Утром в мясном ряду подмигнула пожилому торговцу. Тот посопел, сказал, чтоб пришла вечером к концу торговли, заявив, что не обидит. Когда Мотя пришла в назначенный срок, в лавке сидел какой-то с умным лицом господин: в очках и шляпе, с чемоданчиком в руках. Господин приказал раздеться догола, сказал, что проверит её на наличие венерических заболеваний. Мотя уже знала о таковых, встречала на паперти безносых, безухих нищих с гниющими ранами по всему телу. Их забирала полиция, но на их месте появлялись новые. В закутке, в присутствии мясника, врач осмотрел Матрёну, потом приказал сесть на стол, шире раздвинуть ноги. Взял из чемоданчика стеклянную ложку, взял из влагалища соскоб, понюхал, обратил внимание на красивую грудь, ладонями ощупал, отметил удивлённо:
— Будто не кормившая, хотя рожавшая. — Добавил мяснику. — Подержите её пару недель в карантине, потом покажете мне, а там на ваше усмотрение.
И обратился к Матрёне:
— Скажи, милая, сколько половых партнёров у тебя было?
— Каво-о-о? — протянула она.
— Ну, клиентов, мужчин, мужиков? Сколько? — пояснял доктор.
— А-а-а, — хлопала Матрёна глазами. — Только господин аптекарь. Девчонка евойная, — указала на улицу, где у входа в лавку с собакой сидела годовалая девчушка.
Жизнь у мясника, казалось, налаживалась. Через две недели доктор, ещё раз осмотрев Мотю, сказал мяснику, что его здоровью от любви с ней ничего не угрожает.
Похлёбка из костей, котлеты из нетоварного мяса делали своё дело. Девочка подрастала, Мотя хорошела, у собаки залоснилась шерсть. По ночам собака на цепи караулила лавку, а Мотя и дочь жили у мясника в пристройке. Мясник был доволен: Мотя была бесплатная работница: обваливала (отделяла мясо от костей), стояла за прилавком, ночью исполняла свой долг любовницы. Мотю он приодел, на неё засматривались другие лавочники. Время пришло — появилась Глашка. К Аде пожилой мясник относился спокойно, иногда баловал — покупал сладкого петушка на палочке. Девчушка подрастала, помогала матери по хозяйству, Глашка превращалась в милую толстушку.

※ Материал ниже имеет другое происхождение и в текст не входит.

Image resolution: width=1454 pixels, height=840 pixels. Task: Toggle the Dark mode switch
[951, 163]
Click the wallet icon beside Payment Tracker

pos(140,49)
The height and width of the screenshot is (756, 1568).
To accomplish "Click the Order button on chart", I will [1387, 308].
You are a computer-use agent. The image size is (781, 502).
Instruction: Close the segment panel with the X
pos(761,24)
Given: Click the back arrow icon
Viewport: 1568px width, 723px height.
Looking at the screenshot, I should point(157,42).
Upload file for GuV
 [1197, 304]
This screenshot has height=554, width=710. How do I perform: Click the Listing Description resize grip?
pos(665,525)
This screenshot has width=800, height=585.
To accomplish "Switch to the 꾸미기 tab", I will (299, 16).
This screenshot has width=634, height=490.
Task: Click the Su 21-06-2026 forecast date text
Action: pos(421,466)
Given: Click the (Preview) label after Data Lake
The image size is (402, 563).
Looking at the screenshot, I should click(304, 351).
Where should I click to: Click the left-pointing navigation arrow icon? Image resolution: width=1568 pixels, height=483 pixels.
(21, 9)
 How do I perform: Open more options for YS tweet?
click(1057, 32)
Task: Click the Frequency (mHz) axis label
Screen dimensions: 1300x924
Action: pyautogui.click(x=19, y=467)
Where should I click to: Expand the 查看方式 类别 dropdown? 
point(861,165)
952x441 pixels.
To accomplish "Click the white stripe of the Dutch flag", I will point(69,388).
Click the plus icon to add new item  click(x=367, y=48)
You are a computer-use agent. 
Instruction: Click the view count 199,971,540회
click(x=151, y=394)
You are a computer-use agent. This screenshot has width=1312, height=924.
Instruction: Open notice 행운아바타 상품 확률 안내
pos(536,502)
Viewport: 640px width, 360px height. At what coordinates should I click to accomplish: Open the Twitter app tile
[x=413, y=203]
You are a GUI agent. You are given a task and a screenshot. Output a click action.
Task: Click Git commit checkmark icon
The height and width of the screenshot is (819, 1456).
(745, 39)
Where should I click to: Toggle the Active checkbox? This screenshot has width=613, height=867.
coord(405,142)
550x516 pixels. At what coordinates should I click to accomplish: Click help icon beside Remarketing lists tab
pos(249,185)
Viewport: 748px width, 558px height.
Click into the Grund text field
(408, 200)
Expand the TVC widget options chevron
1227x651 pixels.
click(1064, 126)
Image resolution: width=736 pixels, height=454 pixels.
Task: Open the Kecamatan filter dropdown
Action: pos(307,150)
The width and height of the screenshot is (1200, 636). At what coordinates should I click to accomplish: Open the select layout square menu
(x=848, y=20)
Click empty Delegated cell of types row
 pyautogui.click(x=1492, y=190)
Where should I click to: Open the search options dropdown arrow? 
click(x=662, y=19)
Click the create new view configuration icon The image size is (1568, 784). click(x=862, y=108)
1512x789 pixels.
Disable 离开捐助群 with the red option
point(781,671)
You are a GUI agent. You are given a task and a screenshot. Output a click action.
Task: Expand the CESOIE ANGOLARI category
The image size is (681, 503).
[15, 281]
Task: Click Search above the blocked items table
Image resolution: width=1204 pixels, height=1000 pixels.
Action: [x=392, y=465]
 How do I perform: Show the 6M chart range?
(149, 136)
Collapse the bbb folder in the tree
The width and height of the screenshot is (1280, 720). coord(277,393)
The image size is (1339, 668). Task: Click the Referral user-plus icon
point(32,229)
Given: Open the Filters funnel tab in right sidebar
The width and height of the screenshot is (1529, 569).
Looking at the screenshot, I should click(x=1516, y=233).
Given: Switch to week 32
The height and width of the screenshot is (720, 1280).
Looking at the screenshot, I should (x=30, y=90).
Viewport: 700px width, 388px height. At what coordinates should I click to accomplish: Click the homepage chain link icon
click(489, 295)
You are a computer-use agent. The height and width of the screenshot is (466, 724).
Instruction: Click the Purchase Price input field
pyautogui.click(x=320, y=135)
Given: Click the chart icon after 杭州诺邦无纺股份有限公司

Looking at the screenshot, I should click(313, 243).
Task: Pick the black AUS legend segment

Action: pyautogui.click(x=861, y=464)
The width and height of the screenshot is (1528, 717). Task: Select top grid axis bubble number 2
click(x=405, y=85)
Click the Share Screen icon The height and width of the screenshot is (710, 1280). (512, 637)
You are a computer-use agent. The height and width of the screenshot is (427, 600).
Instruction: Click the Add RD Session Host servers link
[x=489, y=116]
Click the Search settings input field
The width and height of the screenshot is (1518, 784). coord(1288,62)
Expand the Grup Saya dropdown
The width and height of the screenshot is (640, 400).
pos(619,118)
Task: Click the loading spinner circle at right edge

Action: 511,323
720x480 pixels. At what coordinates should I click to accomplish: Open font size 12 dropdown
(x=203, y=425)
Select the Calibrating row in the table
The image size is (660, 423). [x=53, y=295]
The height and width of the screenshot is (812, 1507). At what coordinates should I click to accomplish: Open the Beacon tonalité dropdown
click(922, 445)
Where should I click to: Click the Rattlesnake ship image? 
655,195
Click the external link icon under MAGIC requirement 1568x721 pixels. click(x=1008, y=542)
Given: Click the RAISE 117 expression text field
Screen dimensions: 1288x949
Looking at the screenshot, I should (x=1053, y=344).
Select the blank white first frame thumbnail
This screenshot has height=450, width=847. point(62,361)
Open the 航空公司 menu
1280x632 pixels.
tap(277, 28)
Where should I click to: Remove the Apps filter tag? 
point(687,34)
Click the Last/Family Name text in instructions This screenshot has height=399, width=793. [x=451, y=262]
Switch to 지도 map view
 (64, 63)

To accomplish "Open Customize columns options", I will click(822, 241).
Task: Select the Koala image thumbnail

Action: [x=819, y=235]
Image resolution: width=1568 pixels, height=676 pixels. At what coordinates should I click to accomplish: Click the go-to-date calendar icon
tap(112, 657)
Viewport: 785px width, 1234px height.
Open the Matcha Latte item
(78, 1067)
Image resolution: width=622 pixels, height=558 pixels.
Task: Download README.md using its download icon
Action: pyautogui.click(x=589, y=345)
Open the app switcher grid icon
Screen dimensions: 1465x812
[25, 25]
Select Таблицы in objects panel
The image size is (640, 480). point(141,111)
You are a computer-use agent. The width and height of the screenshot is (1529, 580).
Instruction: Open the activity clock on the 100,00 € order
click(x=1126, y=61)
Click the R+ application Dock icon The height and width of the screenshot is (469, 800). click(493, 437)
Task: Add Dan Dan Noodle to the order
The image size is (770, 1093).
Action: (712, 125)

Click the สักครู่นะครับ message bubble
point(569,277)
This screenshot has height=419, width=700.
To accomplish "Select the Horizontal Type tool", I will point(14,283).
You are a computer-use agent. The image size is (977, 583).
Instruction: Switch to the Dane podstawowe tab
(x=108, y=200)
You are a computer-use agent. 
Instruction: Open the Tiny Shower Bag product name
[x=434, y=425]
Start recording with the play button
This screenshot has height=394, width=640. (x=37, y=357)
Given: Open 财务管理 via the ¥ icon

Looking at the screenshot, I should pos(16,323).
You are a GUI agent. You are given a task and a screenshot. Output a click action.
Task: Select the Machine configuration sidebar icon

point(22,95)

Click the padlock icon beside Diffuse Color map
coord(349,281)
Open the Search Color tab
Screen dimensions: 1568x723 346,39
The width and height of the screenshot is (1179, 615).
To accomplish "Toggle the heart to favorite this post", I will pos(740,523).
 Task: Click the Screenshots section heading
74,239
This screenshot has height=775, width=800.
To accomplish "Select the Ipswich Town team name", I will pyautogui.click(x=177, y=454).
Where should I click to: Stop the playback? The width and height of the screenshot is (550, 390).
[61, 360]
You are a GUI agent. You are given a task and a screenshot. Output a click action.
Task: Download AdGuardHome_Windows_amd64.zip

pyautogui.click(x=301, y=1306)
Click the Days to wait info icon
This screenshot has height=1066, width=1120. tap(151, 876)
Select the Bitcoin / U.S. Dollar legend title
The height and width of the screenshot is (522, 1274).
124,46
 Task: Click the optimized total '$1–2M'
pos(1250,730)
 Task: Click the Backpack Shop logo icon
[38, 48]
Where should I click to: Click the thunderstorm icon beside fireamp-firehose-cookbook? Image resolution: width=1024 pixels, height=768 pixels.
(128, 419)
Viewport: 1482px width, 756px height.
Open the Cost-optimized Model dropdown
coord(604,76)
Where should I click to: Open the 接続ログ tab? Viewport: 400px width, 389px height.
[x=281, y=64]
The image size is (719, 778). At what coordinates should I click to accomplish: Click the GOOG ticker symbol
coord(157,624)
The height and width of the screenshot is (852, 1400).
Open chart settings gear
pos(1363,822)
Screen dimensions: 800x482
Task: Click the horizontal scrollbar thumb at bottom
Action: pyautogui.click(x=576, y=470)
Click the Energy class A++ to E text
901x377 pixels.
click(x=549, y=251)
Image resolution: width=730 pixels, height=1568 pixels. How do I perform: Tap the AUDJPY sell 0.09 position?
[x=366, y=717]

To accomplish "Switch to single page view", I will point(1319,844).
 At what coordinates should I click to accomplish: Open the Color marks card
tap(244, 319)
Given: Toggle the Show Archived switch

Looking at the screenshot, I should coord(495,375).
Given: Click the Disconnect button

Матери мясник купил азбуку, вечерами учил её читать, писать, элементарному счёту. Она схватывали науки быстро. Мать даже читала газеты, интересовалась доходностью мясной лавки и, вообще, рассуждала: какое предприятие могло приносить большую прибыль с наименьшими затратами. У неё родилась мысль об открытии ещё одной лавки на другом рынке и даже мясного магазина в жилых кварталах города, где помимо говядины, свинины, баранины и кур будет продаваться рыба, зайчатина, боровая птица, поставляемая охотниками и рыбаками. И жители района, где расположен будет магазин, не станут мотаться на рынок, станут покупать всё близко. За эту идею мясник особенно ухватился. Так прошло четыре года. Мясник копил деньги на магазин, готовился взять Мотю «в замуж».